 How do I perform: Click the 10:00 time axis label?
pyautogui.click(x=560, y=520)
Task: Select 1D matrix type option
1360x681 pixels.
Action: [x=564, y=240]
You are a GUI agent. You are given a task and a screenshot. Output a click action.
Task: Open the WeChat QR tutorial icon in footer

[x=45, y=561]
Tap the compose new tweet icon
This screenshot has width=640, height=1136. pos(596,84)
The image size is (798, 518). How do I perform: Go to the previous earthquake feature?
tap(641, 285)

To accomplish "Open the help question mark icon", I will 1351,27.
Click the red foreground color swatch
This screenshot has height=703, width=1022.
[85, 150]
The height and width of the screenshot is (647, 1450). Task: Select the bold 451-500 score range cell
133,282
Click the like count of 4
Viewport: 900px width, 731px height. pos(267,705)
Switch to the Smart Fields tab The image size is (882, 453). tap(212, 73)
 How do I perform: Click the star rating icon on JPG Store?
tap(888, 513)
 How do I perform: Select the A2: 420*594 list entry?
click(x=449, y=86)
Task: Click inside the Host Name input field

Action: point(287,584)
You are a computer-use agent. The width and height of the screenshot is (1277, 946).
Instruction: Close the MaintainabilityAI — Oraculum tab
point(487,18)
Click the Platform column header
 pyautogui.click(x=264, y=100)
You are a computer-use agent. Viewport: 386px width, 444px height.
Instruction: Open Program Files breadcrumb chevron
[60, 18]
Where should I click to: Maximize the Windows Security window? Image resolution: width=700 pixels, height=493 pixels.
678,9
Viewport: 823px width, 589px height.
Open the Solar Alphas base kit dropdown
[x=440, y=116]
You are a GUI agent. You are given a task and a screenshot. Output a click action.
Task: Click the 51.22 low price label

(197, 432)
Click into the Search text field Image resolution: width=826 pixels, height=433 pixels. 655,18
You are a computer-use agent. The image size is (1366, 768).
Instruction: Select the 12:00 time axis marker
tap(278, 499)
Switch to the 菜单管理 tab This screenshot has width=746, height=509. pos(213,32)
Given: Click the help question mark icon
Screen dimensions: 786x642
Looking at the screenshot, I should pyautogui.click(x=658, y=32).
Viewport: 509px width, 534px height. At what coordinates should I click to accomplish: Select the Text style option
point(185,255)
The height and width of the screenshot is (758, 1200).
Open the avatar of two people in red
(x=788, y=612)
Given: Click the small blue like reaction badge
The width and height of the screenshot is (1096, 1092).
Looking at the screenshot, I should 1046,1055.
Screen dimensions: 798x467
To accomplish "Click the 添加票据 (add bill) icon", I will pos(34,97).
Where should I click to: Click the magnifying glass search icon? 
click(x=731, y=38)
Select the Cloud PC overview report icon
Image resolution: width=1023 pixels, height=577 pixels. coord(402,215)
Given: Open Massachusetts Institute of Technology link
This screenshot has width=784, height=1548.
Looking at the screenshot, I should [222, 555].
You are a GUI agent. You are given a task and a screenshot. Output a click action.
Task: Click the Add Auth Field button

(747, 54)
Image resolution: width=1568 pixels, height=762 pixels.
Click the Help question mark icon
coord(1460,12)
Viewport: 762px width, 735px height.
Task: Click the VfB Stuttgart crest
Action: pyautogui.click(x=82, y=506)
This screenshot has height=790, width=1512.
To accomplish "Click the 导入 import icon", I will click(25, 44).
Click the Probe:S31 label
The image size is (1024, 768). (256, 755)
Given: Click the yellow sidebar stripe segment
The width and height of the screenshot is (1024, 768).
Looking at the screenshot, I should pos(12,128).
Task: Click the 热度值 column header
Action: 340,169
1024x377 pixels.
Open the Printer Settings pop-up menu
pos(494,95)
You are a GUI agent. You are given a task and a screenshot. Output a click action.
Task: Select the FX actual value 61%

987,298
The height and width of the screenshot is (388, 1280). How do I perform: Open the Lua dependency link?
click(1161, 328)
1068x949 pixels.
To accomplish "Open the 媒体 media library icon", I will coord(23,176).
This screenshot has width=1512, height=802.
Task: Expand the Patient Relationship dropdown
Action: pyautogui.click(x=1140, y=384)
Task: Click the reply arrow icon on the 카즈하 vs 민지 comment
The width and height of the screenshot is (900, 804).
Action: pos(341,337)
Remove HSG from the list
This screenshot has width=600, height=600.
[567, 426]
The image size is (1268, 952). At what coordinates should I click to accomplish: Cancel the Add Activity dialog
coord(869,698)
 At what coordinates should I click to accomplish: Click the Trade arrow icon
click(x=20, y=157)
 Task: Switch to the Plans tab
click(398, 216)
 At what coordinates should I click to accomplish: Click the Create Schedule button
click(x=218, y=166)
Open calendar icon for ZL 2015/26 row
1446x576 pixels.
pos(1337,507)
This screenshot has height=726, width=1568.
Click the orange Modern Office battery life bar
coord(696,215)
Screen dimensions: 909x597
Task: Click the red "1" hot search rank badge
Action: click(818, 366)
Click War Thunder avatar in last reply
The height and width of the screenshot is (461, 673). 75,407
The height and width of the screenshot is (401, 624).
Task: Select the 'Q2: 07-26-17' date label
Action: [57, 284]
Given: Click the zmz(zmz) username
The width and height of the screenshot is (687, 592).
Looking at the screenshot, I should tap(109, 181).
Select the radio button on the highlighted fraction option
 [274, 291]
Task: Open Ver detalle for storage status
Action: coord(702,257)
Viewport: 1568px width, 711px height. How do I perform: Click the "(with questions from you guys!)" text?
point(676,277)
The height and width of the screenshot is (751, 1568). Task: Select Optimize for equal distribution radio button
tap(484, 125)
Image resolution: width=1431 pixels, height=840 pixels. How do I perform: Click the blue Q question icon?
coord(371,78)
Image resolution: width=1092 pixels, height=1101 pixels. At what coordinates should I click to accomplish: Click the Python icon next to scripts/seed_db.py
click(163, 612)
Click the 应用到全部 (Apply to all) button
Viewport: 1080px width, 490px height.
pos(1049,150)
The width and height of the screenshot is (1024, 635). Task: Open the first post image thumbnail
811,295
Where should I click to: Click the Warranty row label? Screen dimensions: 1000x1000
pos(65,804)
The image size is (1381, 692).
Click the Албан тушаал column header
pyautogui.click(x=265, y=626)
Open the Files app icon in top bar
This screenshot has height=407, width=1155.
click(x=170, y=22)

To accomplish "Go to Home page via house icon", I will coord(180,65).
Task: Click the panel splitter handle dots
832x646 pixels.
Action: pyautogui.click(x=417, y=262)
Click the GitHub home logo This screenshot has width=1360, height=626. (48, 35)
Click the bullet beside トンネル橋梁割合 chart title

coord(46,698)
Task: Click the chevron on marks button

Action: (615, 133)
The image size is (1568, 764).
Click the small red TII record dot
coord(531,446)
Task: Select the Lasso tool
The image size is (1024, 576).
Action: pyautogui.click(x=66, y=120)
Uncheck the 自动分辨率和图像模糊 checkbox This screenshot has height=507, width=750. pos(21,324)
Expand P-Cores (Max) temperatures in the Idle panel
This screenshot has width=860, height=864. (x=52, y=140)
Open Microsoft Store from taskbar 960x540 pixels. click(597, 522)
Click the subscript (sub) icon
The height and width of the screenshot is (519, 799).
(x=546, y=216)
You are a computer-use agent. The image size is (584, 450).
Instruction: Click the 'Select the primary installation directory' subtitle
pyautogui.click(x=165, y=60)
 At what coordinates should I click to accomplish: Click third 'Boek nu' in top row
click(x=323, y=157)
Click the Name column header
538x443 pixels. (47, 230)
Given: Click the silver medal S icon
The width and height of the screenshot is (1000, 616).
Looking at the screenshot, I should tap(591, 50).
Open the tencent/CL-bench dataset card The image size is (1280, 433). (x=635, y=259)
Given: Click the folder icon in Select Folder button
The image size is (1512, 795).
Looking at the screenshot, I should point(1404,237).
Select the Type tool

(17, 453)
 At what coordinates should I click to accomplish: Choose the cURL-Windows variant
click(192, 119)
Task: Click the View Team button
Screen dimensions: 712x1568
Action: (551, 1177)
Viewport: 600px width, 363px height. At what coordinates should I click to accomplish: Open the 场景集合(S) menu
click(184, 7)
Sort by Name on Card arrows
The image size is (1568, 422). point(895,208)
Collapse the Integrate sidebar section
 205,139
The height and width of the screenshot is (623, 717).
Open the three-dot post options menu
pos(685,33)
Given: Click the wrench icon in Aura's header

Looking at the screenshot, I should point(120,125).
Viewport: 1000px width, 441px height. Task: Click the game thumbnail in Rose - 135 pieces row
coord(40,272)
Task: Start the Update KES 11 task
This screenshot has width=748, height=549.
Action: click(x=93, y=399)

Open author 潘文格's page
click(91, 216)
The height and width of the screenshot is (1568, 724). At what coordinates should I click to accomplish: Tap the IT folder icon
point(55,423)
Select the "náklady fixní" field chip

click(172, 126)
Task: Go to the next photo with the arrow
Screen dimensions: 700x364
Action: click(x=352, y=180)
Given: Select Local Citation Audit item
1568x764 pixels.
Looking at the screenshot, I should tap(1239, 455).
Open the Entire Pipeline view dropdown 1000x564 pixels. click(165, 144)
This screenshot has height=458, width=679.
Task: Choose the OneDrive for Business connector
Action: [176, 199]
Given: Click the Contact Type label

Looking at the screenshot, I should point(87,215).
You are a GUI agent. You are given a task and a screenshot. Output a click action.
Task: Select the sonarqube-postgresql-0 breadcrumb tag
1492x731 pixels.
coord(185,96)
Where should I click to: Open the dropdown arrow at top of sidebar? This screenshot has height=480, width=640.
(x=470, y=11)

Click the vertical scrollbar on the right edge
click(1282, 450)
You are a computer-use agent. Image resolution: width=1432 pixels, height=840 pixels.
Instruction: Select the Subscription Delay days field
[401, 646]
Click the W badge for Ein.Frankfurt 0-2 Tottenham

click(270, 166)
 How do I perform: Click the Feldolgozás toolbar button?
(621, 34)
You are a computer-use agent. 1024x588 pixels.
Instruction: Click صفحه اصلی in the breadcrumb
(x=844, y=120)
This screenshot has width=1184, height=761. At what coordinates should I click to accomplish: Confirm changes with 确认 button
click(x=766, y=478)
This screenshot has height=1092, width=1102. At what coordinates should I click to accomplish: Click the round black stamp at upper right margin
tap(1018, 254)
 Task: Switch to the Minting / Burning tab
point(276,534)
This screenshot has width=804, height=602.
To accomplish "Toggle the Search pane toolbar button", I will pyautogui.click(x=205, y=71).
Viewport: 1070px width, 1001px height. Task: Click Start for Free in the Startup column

────

### PROBLEM REQUIREMENTS
Transcribe only, please, the lines from the first line of the records through the line with "You are a computer-use agent. Viewport: 386px". Both of those lines are included.

### SOLUTION FOR THIS PROBLEM
 How do I perform: Click the 10:00 time axis label?
pyautogui.click(x=560, y=520)
Task: Select 1D matrix type option
1360x681 pixels.
Action: [x=564, y=240]
You are a GUI agent. You are given a task and a screenshot. Output a click action.
Task: Open the WeChat QR tutorial icon in footer

[x=45, y=561]
Tap the compose new tweet icon
This screenshot has width=640, height=1136. pos(596,84)
The image size is (798, 518). How do I perform: Go to the previous earthquake feature?
tap(641, 285)

To accomplish "Open the help question mark icon", I will 1351,27.
Click the red foreground color swatch
This screenshot has height=703, width=1022.
[85, 150]
The height and width of the screenshot is (647, 1450). Task: Select the bold 451-500 score range cell
133,282
Click the like count of 4
Viewport: 900px width, 731px height. pos(267,705)
Switch to the Smart Fields tab The image size is (882, 453). tap(212, 73)
 How do I perform: Click the star rating icon on JPG Store?
tap(888, 513)
 How do I perform: Select the A2: 420*594 list entry?
click(x=449, y=86)
Task: Click inside the Host Name input field

Action: point(287,584)
You are a computer-use agent. The width and height of the screenshot is (1277, 946).
Instruction: Close the MaintainabilityAI — Oraculum tab
point(487,18)
Click the Platform column header
 pyautogui.click(x=264, y=100)
You are a computer-use agent. Viewport: 386px width, 444px height.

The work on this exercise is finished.